Perhaps facing huge losses from falling stock prices households might become depressed and want to cut back on spending, but with bigger paychecks as a result of the tax cuts, they would continue spending as though their financial investment losses were fully covered by the tax cuts.
Generally, any policy action that helps to keep household spending from falling by restoring consumer confidence, which is currently being rocked by the uncertainty associated with the spread of the coronavirus and its upending of our normal way of life - school and work closures, quarantines, product scarcity, cancelation of public events - including its impact on oil prices and the stock market, is considered to be providing an economic stimulus.
Will this policy help? The main criticisms of tax cuts as a fiscal policy stimulus have to do with two related arguments, one fairly theoretical and the other more practical.
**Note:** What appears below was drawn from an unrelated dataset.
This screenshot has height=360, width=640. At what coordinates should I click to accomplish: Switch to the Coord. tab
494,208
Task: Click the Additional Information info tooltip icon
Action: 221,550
The theoretical argument first points out that tax cuts come at a price - the government has to make up the lost revenue by borrowing since it cannot cut its own spending, as that would adversely affect its stimulus objective.
Social security and medicare costs make up a huge component of the mandatory portion of government spending, and because these are funded by current payroll taxes, the government has to increase its borrowing to cover these. As the theoretical argument continues, we, the beneficiaries of the tax cuts, understand that if the government increases borrowing today, taxes have to go up in the near future in order to pay back the debt, so we are more likely to save the "rebate" so as to keep our spending profile constant over time - a concept known as consumption smoothing.
The practical argument is one that looks really hard at how we feel about the situation of things. If we feel things are really bad then the tax cuts will not encourage us to keep spending but rather to save in order to weather what we believe might be a storm on the horizon.
A reason for this has to do with the fact that we don't act in concert thinking about the economy, but instead we make personal choices based on our perception of things. The tax cut helps our personal circumstances by enabling us to replace lost spending, but if we believe the future to be really dire, we might instead choose to save than spend.
So let's think about the nature of the problem facing the economy. There is as yet no cure for the coronavirus. The virus continues to spread on a daily basis, and while the way too early and possibly flawed mortality rate associated with the virus suggests it is milder than the seasonal flu, the seeming indiscriminate spread of the virus, and its global reach, including media reports of death tolls and of communities being put into mandatory quarantine etc. continue to fuel fear whether real or imagined in the general public. Governments in both advanced and developing countries are spooked, markets are spooked, it is therefore unlikely that payroll tax cuts will move the needle on the consumer confidence scale to encourage continued economic activity.
For sure the government has to act. The spending bill that was passed was a step in the right direction, and the tax cuts perhaps would contribute to propping up incomes where households are seeing their other financial investments being decimated on a daily basis, but perhaps this is a problem where the resolution of certainty is what will bring it to an end. Perhaps as well, the size of the tax cuts might also matter, after all we assumedly all have a price. To require that we act normally in uncertain times is akin to being asked to assume risk. For the right price we just might all be willing to do so.